Amadi's Snowman
When Amadi defiantly tells his mother, “I’m an Igbo man of Nigeria…I’ll be a trader. I don’t need to read to do business,” the shakiness of claiming manhood when still a foot shorter than his mother jumps out at the reader almost as much as the ignorance revealed by his claim. When he sees Mrs. Chikodili, who has volunteered to teach him to read, he runs away to the market. After enjoying a mango, he sees an older boy, Chima, sneaking a look at a book at the bookstall: “That Chima boy thinks my bookstall is a library,” complains the merchant. Looking inside the book, Amadi is entranced by a picture of “a boy bundled up in clothes [who] stood next to a strange animal with a nose that looked like a carrot. Everywhere around, the ground and trees sparkled, blinding white.”

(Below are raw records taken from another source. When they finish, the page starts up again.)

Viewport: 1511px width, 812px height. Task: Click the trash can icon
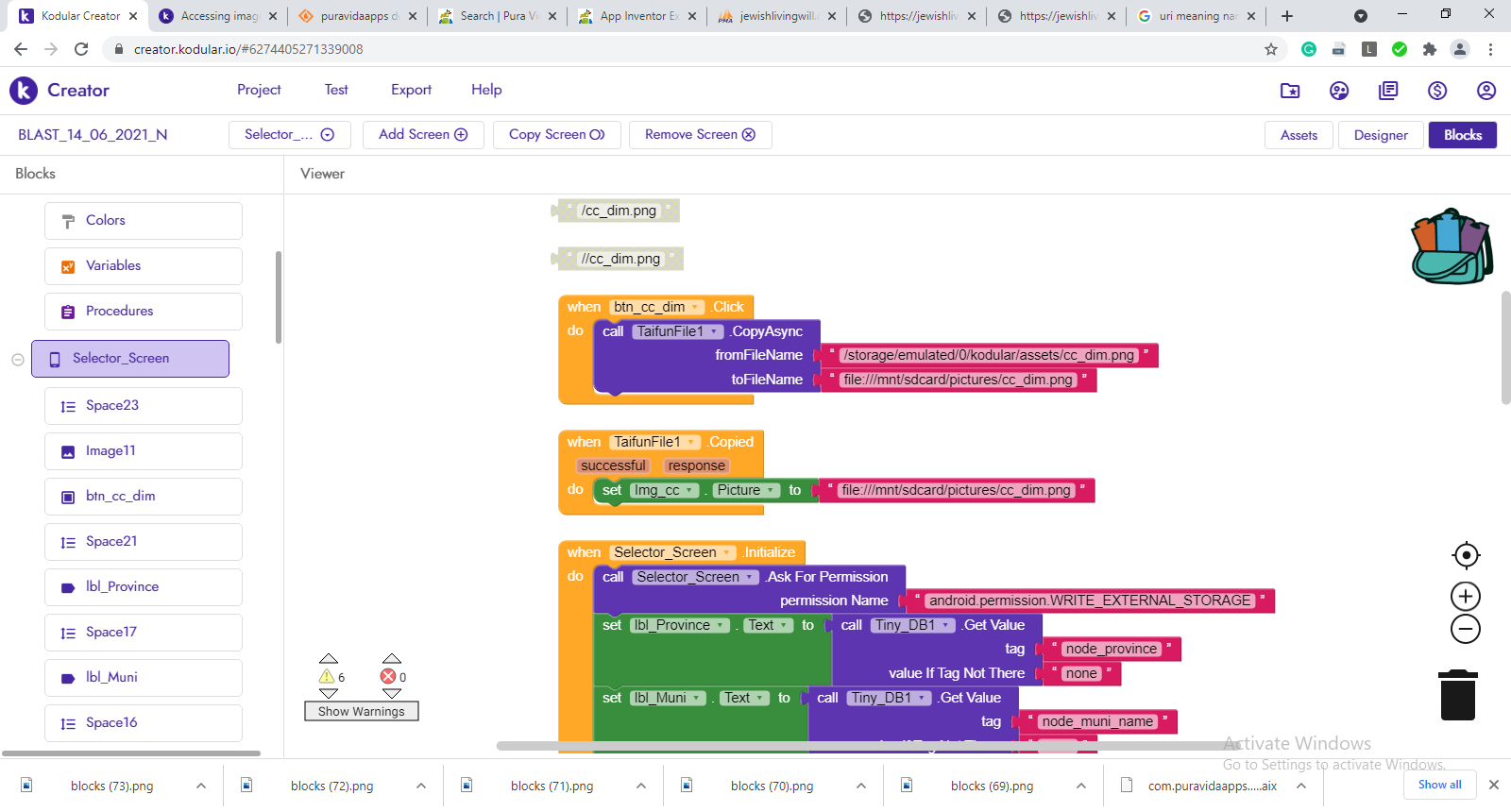point(1458,695)

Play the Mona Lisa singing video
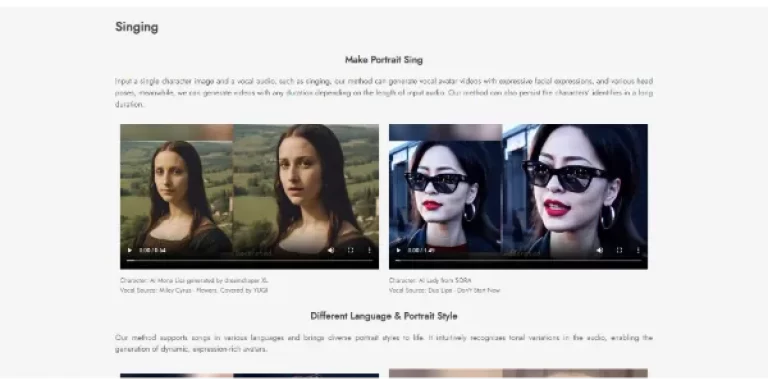click(x=130, y=250)
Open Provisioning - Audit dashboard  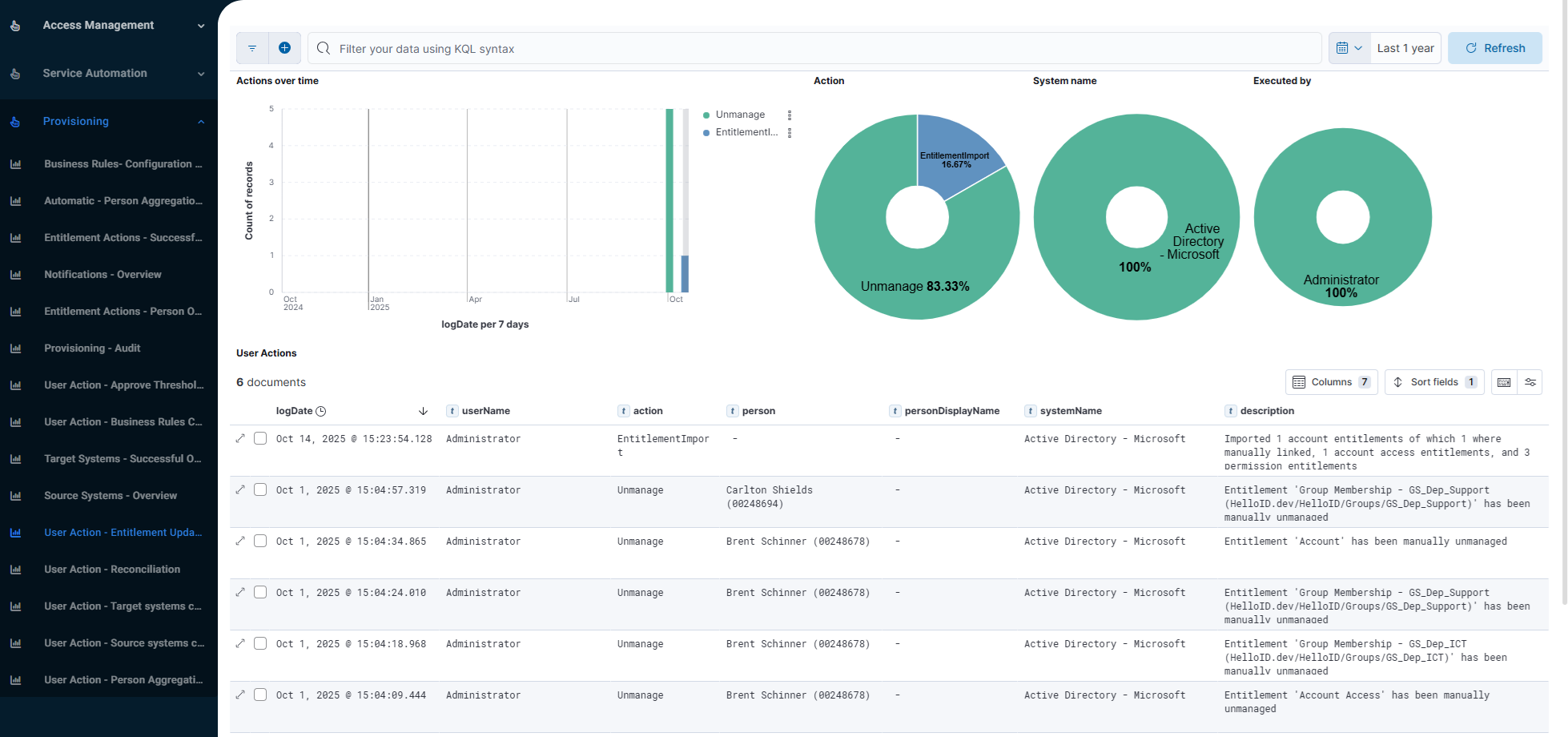tap(92, 348)
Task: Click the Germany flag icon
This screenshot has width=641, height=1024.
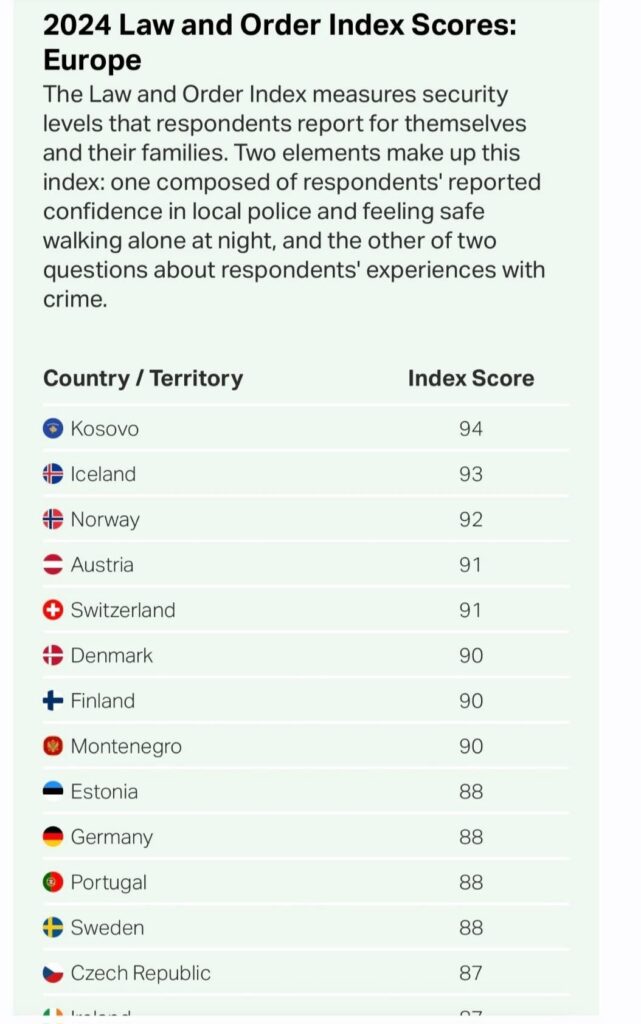Action: point(53,837)
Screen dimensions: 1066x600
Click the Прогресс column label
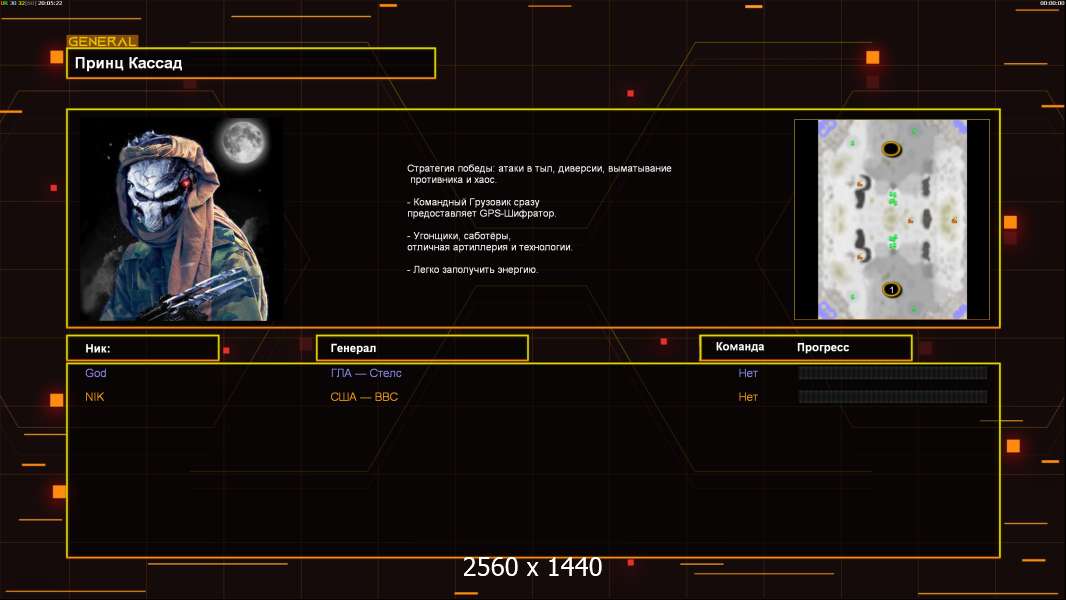pos(823,348)
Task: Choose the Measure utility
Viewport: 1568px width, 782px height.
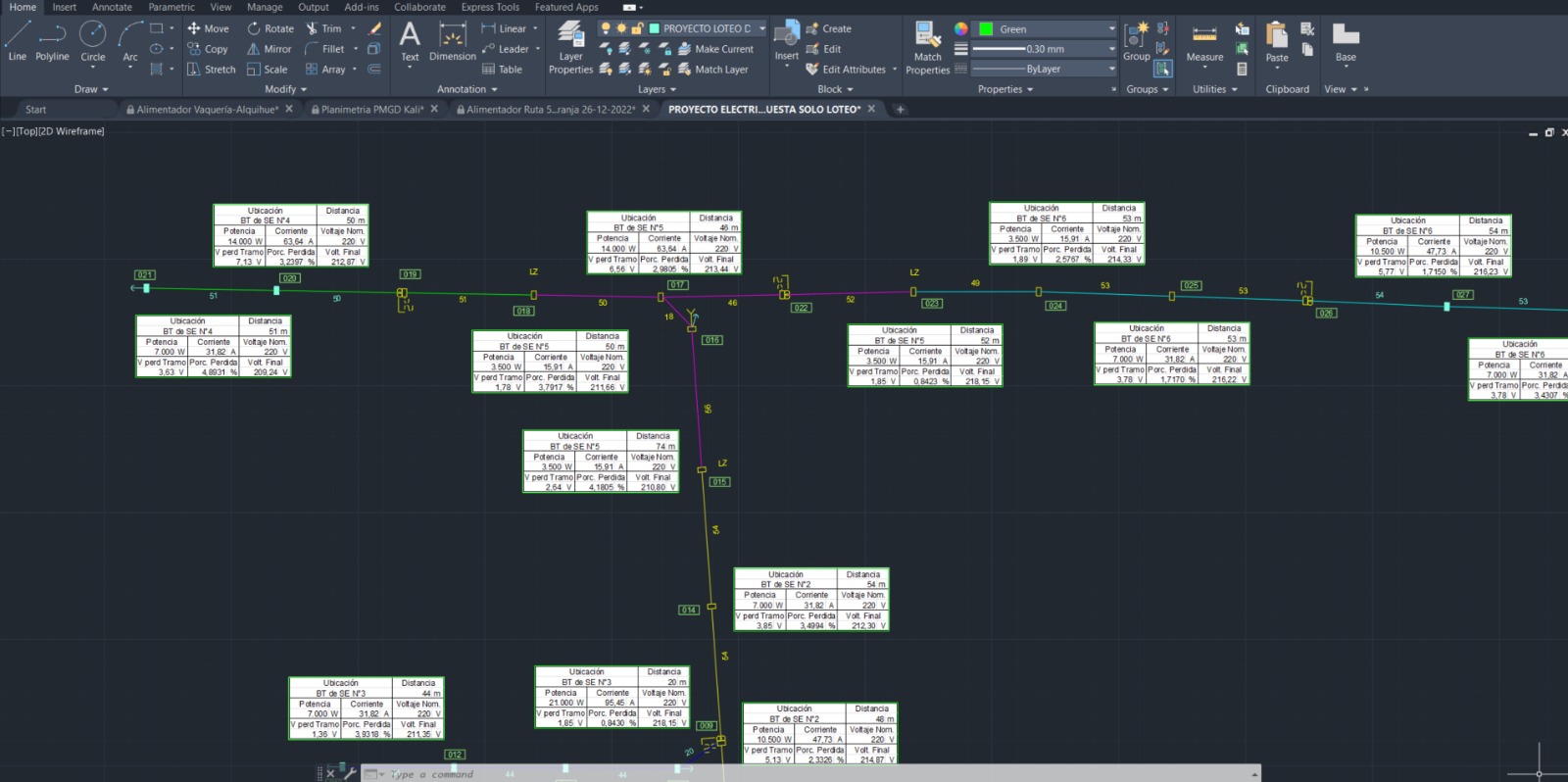Action: click(x=1204, y=43)
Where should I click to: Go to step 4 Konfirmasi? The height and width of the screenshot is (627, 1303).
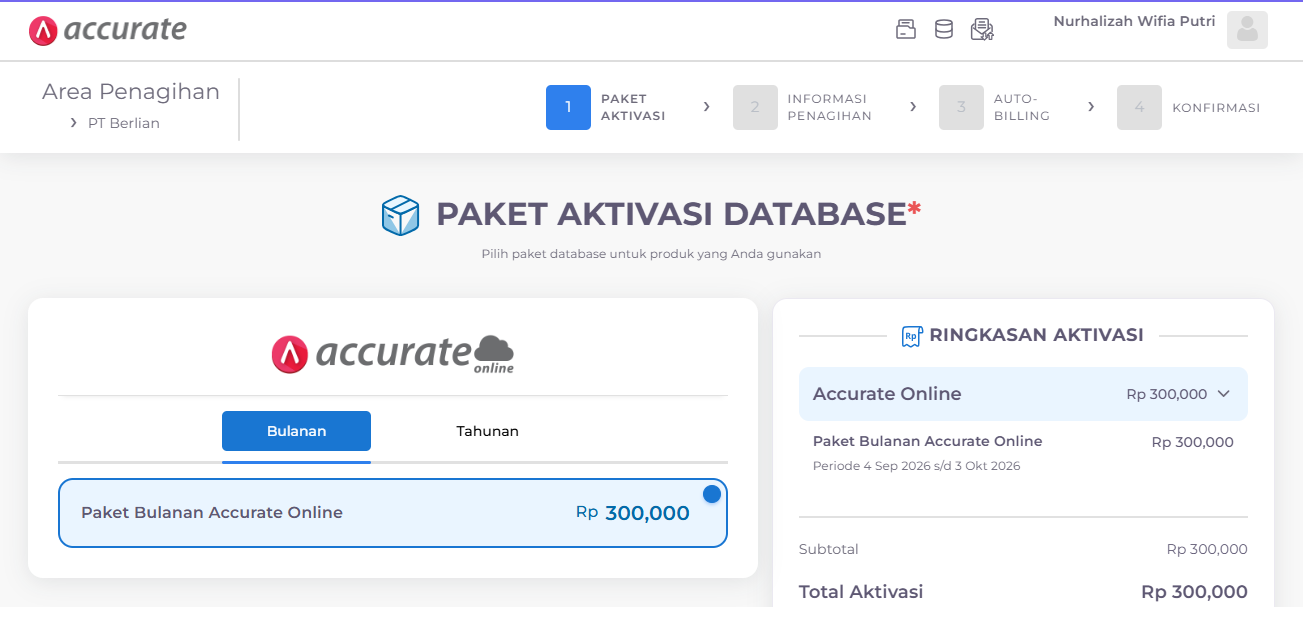1189,107
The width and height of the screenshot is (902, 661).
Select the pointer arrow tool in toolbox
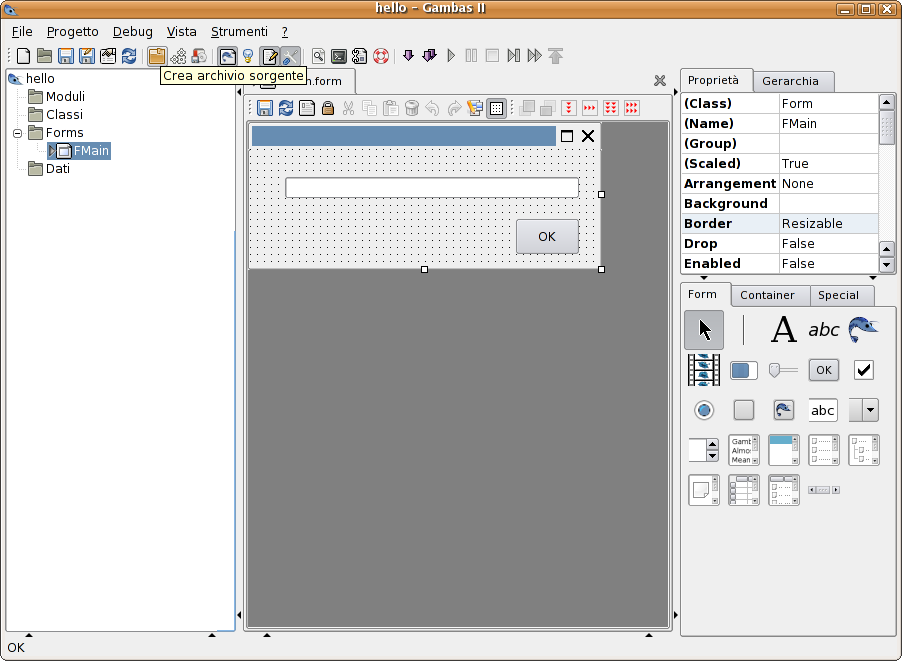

Amadi has misplaced pride about what it means to be an Igbo man—a counter-cultural resonance that will make intuitive sense to minority boys in American classrooms—but he is smart enough to formulate questions and know what he needs to do to find answers. After an uncomfortable afternoon in which he faces his own ignorance, he is overjoyed to learn that Mrs. Chikodili has bought the book about the snowman for him: “He turned the pages, drinking in the pictures of a white world of snow he’d never known to exist before…He stared at the letters. These signs told a story, the story of a country where frozen rainwater fell from the sky.” Not reading is no longer an option for him.
Author Katia Novet Saint-Lot is an avid lifelong reader, so it makes sense that her first book would tackle this all-important topic. Illustrator Dimitrea Tokunbo has several books to her credit, including Sidewalk Chalk: Poems of the City and The Sound of Kwanzaa.